Thursday, November 13, 2008

Rant Number 1

Dear India,

I really like you. Like, I like you a lot. But there are some things that are upsetting me. Let me start by saying that you're generally awesome. Take for example the auto driver who takes me to yoga every morning, the guy who lets me live in his house, or the family that took me in for Diwali, and a lot of other stuff. But sometimes I feel like you're taking advantage of me.

Like I said, I'm going to yoga. This means that I'm more tranquil, calm, and stuff but you make this hard. For example, The Green School. It was cute at first, but now I'm afraid I might hate The Green School.

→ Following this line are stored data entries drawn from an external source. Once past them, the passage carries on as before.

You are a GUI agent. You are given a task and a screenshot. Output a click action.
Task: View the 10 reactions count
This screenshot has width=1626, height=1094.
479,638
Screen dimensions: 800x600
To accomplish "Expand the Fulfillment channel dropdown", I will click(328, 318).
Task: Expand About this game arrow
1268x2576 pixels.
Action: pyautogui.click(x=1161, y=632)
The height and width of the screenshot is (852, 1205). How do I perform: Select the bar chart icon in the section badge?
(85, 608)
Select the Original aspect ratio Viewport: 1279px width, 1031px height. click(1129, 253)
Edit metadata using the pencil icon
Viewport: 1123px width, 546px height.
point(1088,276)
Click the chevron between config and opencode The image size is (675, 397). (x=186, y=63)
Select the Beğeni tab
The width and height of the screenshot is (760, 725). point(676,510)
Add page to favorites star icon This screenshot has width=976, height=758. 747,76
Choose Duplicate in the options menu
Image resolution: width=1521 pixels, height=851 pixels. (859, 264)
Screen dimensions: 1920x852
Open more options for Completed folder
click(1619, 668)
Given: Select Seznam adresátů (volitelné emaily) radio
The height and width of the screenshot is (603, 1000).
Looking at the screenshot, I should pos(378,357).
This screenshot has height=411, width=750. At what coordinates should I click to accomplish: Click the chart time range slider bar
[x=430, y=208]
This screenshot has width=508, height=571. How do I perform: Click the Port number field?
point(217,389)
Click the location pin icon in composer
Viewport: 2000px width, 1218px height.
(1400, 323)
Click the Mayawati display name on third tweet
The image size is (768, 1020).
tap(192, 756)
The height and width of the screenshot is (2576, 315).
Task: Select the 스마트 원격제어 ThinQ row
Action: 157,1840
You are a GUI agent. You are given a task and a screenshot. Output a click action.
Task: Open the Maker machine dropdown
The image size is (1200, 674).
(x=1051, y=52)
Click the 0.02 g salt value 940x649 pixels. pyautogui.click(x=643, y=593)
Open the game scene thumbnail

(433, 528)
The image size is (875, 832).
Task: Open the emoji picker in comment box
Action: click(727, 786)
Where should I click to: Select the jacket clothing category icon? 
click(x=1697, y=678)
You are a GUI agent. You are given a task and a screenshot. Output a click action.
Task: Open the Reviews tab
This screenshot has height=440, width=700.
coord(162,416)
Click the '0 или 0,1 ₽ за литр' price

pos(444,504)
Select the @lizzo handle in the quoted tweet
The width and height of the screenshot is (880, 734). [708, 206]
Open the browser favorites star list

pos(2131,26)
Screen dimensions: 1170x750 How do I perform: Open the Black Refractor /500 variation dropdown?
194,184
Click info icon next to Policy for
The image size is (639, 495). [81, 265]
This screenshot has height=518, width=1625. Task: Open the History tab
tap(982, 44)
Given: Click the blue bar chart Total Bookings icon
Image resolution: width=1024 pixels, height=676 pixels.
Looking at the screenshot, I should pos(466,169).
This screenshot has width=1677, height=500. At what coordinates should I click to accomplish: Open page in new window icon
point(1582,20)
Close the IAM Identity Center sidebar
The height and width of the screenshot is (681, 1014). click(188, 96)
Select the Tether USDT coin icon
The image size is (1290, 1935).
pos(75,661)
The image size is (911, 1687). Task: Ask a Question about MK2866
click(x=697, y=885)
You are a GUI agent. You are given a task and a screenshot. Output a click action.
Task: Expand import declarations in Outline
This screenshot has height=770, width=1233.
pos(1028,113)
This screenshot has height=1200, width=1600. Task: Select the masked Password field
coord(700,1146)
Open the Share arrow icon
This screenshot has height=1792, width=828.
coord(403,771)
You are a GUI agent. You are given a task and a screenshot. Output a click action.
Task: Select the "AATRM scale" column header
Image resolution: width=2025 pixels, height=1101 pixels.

This is the school next door to me that blasts (like, I wear earplugs, have the fan on, and it will still wake me up) the same song over and over again starting very early and going on for a long time. Well, sometimes they stop for a minute to sing "for he's a jolly good fellow," but that's about it. Please Green School. On the few days I don't get up before dawn for yoga, please let me sleep.

On that note, the mosque. Oh man. The mosque. I want to like you, I do. Especially because I'm an American and liking you would be progressive so my liberal ass is all about it. But I don't. You are also unnecessarily loud with your calls to prayer. You also do something else at 5 AM where you kinda make noise for a long time. I get up at 5:35 so when you manage to get past my shut windows, fan, earplugs, and consequent dust allergy, I get mad and don't like you.

Now for the next point. Sometimes you get confused and think that my white skin is made of money. It's not. It actually worries about running out of money in India on a daily basis and often can't sleep because of this despite aforementioned yoga. I know that the distance you took me in an auto costs 30 INR. I know this because I go every day and have used a meter. (You may notice that you drop me at an office, not a museum or other tourist destination) So when you arbitrarily charge me 100 INR for a 30 INR journey, I want to cry. (Or hit you, but yoga is keeping me nonviolent.) Of course I can pay a little more. I'm a humanitarian/cosmopolitan so my liberal ass is all about it. But honey buns, 100 is over 3 times the price. As much as I struggle to hold on to thinking I deserve to be charged 3 times more, I'm inclined to think you're an asshole. Maybe a racist asshole.

Which brings me to my final point. Visiting national monuments. I'll take Quitab Minar as an example. It costs 20 INR for an Indian to get in. How much does it cost for everyone else? 50 maybe? 100? Nope. 500 INR!! That is 25 TIMES MORE! Now I try to be open minded so I asked around and the explanation is obvious: My taxes haven't gone to maintaining QM so my admission price should reflect that difference between me and Indians. Cool. But I've found people don't realize I bought a visa to get into the country. How much was it? Well, works out to about 500 INR a month for a year. I thought this might be to mitigate the fact that I haven't paid taxes for the places I'll be visiting. But I'm a dumb foreigner. As Ban said, "You're not gunna just not go to these places." Oh yes I am.

So India, it's not that I don't like you. It's just that you're kinda racist. And I'm really trying India. I'm really trying to see your point of view that America has money and therefore I do and thus I should give it to you, but it's turning out to be a little more difficult than I thought. So throw me a bone here. I'd really like to move forward in our relationship and explore all the wonderful things you have to offer. But I feel like you're holding back and don't want to share yourself which isn't the basis for a healthy long-term relationship. Please get it together or I'll be forced to have an affair with Nepal.